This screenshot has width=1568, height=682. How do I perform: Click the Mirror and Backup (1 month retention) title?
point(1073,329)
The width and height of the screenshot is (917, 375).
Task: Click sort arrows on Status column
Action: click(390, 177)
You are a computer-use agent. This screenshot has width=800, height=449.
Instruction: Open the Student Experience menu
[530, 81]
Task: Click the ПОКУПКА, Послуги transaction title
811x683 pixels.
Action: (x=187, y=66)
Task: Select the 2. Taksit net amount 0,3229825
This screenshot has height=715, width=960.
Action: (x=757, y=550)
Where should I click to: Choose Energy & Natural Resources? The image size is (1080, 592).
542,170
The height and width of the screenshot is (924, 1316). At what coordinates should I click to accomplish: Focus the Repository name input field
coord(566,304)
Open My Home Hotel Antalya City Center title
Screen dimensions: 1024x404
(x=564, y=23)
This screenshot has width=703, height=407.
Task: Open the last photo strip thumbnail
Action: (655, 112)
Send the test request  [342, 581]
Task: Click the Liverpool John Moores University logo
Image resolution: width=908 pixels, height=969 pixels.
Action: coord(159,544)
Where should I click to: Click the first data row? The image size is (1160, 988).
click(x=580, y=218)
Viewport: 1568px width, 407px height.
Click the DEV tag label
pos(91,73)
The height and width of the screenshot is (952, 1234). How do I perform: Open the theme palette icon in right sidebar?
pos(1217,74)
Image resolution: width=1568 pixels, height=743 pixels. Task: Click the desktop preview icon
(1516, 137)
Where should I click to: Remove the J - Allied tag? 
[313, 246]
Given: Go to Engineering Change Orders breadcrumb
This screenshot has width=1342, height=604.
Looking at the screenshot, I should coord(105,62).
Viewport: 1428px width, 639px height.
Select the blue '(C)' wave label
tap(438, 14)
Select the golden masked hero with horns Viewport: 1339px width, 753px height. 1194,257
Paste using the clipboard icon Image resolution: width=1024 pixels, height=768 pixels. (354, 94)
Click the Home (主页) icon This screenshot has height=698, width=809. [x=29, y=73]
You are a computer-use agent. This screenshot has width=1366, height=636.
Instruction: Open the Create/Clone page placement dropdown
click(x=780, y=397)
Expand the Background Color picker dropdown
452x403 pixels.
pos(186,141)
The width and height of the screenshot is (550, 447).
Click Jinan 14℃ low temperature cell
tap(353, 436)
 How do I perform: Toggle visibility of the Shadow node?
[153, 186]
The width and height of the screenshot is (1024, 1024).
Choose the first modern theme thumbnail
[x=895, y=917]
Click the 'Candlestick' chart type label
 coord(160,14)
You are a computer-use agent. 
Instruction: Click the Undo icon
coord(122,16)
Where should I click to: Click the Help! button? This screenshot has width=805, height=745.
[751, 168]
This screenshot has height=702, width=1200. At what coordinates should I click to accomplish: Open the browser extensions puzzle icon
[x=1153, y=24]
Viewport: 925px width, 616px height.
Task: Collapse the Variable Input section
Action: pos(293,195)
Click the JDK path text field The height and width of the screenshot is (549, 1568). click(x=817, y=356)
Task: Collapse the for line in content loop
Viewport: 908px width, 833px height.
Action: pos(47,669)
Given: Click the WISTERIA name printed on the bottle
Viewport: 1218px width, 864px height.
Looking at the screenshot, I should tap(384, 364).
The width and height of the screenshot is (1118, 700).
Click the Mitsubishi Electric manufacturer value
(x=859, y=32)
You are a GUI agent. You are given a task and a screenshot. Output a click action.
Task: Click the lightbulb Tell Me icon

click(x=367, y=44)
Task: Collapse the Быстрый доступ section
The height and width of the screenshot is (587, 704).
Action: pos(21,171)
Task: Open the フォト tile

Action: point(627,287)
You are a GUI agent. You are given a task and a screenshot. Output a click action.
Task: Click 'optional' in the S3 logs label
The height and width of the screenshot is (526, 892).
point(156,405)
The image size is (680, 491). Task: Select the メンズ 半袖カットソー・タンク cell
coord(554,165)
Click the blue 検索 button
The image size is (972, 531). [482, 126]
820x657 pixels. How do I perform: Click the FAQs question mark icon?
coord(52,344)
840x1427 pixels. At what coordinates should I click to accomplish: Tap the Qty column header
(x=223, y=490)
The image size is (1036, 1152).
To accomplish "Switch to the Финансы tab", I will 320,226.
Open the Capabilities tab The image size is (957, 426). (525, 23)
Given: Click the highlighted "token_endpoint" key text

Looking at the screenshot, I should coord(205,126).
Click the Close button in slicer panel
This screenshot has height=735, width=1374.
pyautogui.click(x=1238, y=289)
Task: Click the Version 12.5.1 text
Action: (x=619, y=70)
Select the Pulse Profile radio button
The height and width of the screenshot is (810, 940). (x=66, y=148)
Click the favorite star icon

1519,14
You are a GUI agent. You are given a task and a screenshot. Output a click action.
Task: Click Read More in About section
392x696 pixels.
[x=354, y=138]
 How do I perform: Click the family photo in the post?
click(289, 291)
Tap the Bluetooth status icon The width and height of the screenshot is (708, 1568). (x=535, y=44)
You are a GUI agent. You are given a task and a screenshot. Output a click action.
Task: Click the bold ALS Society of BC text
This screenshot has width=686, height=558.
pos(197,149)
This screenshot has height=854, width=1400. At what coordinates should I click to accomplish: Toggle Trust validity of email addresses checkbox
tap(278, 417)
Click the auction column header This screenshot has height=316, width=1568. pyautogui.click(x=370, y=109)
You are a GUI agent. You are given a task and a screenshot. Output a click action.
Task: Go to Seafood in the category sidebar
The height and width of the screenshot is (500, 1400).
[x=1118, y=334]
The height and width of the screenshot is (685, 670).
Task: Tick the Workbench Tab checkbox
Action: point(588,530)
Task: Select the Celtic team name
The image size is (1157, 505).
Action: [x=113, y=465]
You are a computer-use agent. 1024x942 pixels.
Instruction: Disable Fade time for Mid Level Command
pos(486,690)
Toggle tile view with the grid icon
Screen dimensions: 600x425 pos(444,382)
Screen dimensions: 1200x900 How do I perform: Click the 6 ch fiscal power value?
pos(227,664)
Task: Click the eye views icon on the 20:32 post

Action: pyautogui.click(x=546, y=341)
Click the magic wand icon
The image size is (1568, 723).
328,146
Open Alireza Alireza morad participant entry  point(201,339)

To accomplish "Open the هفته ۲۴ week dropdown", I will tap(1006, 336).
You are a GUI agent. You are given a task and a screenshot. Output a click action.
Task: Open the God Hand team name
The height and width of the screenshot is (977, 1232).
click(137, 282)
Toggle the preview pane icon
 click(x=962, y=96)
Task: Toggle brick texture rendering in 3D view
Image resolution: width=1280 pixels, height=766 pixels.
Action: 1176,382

####################

WHAT IS REQUIRED
Look back at the records above. Repeat all of them exactly.

ANSWER SECTION
This screenshot has width=1568, height=682. How do I perform: Click the Mirror and Backup (1 month retention) title?
point(1073,329)
The width and height of the screenshot is (917, 375).
Task: Click sort arrows on Status column
Action: click(390, 177)
You are a computer-use agent. This screenshot has width=800, height=449.
Instruction: Open the Student Experience menu
[530, 81]
Task: Click the ПОКУПКА, Послуги transaction title
811x683 pixels.
Action: (x=187, y=66)
Task: Select the 2. Taksit net amount 0,3229825
This screenshot has height=715, width=960.
Action: (x=757, y=550)
Where should I click to: Choose Energy & Natural Resources? The image size is (1080, 592).
542,170
The height and width of the screenshot is (924, 1316). At what coordinates should I click to accomplish: Focus the Repository name input field
coord(566,304)
Open My Home Hotel Antalya City Center title
Screen dimensions: 1024x404
(x=564, y=23)
This screenshot has width=703, height=407.
Task: Open the last photo strip thumbnail
Action: (655, 112)
Send the test request  [342, 581]
Task: Click the Liverpool John Moores University logo
Image resolution: width=908 pixels, height=969 pixels.
Action: coord(159,544)
Where should I click to: Click the first data row? The image size is (1160, 988).
click(x=580, y=218)
Viewport: 1568px width, 407px height.
Click the DEV tag label
pos(91,73)
The height and width of the screenshot is (952, 1234). How do I perform: Open the theme palette icon in right sidebar?
pos(1217,74)
Image resolution: width=1568 pixels, height=743 pixels. Task: Click the desktop preview icon
(1516, 137)
Where should I click to: Remove the J - Allied tag? 
[313, 246]
Given: Go to Engineering Change Orders breadcrumb
This screenshot has width=1342, height=604.
Looking at the screenshot, I should coord(105,62).
Viewport: 1428px width, 639px height.
Select the blue '(C)' wave label
tap(438, 14)
Select the golden masked hero with horns Viewport: 1339px width, 753px height. 1194,257
Paste using the clipboard icon Image resolution: width=1024 pixels, height=768 pixels. (354, 94)
Click the Home (主页) icon This screenshot has height=698, width=809. [x=29, y=73]
You are a computer-use agent. This screenshot has width=1366, height=636.
Instruction: Open the Create/Clone page placement dropdown
click(x=780, y=397)
Expand the Background Color picker dropdown
452x403 pixels.
pos(186,141)
The width and height of the screenshot is (550, 447).
Click Jinan 14℃ low temperature cell
tap(353, 436)
 How do I perform: Toggle visibility of the Shadow node?
[153, 186]
The width and height of the screenshot is (1024, 1024).
Choose the first modern theme thumbnail
[x=895, y=917]
Click the 'Candlestick' chart type label
 coord(160,14)
You are a computer-use agent. 
Instruction: Click the Undo icon
coord(122,16)
Where should I click to: Click the Help! button? This screenshot has width=805, height=745.
[751, 168]
This screenshot has height=702, width=1200. At what coordinates should I click to accomplish: Open the browser extensions puzzle icon
[x=1153, y=24]
Viewport: 925px width, 616px height.
Task: Collapse the Variable Input section
Action: pos(293,195)
Click the JDK path text field The height and width of the screenshot is (549, 1568). click(x=817, y=356)
Task: Collapse the for line in content loop
Viewport: 908px width, 833px height.
Action: pos(47,669)
Given: Click the WISTERIA name printed on the bottle
Viewport: 1218px width, 864px height.
Looking at the screenshot, I should tap(384, 364).
The width and height of the screenshot is (1118, 700).
Click the Mitsubishi Electric manufacturer value
(x=859, y=32)
You are a GUI agent. You are given a task and a screenshot. Output a click action.
Task: Click the lightbulb Tell Me icon

click(x=367, y=44)
Task: Collapse the Быстрый доступ section
The height and width of the screenshot is (587, 704).
Action: pos(21,171)
Task: Open the フォト tile

Action: point(627,287)
You are a GUI agent. You are given a task and a screenshot. Output a click action.
Task: Click 'optional' in the S3 logs label
The height and width of the screenshot is (526, 892).
point(156,405)
The image size is (680, 491). Task: Select the メンズ 半袖カットソー・タンク cell
coord(554,165)
Click the blue 検索 button
The image size is (972, 531). [482, 126]
820x657 pixels. How do I perform: Click the FAQs question mark icon?
coord(52,344)
840x1427 pixels. At what coordinates should I click to accomplish: Tap the Qty column header
(x=223, y=490)
The image size is (1036, 1152).
To accomplish "Switch to the Финансы tab", I will 320,226.
Open the Capabilities tab The image size is (957, 426). (525, 23)
Given: Click the highlighted "token_endpoint" key text

Looking at the screenshot, I should coord(205,126).
Click the Close button in slicer panel
This screenshot has height=735, width=1374.
pyautogui.click(x=1238, y=289)
Task: Click the Version 12.5.1 text
Action: (x=619, y=70)
Select the Pulse Profile radio button
The height and width of the screenshot is (810, 940). (x=66, y=148)
Click the favorite star icon

1519,14
You are a GUI agent. You are given a task and a screenshot. Output a click action.
Task: Click Read More in About section
392x696 pixels.
[x=354, y=138]
 How do I perform: Click the family photo in the post?
click(289, 291)
Tap the Bluetooth status icon The width and height of the screenshot is (708, 1568). (x=535, y=44)
You are a GUI agent. You are given a task and a screenshot. Output a click action.
Task: Click the bold ALS Society of BC text
This screenshot has width=686, height=558.
pos(197,149)
This screenshot has height=854, width=1400. At what coordinates should I click to accomplish: Toggle Trust validity of email addresses checkbox
tap(278, 417)
Click the auction column header This screenshot has height=316, width=1568. pyautogui.click(x=370, y=109)
You are a GUI agent. You are given a task and a screenshot. Output a click action.
Task: Go to Seafood in the category sidebar
The height and width of the screenshot is (500, 1400).
[x=1118, y=334]
The height and width of the screenshot is (685, 670).
Task: Tick the Workbench Tab checkbox
Action: point(588,530)
Task: Select the Celtic team name
The image size is (1157, 505).
Action: [x=113, y=465]
You are a computer-use agent. 1024x942 pixels.
Instruction: Disable Fade time for Mid Level Command
pos(486,690)
Toggle tile view with the grid icon
Screen dimensions: 600x425 pos(444,382)
Screen dimensions: 1200x900 How do I perform: Click the 6 ch fiscal power value?
pos(227,664)
Task: Click the eye views icon on the 20:32 post

Action: pyautogui.click(x=546, y=341)
Click the magic wand icon
The image size is (1568, 723).
328,146
Open Alireza Alireza morad participant entry  point(201,339)

To accomplish "Open the هفته ۲۴ week dropdown", I will tap(1006, 336).
You are a GUI agent. You are given a task and a screenshot. Output a click action.
Task: Open the God Hand team name
The height and width of the screenshot is (977, 1232).
click(137, 282)
Toggle the preview pane icon
 click(x=962, y=96)
Task: Toggle brick texture rendering in 3D view
Image resolution: width=1280 pixels, height=766 pixels.
Action: 1176,382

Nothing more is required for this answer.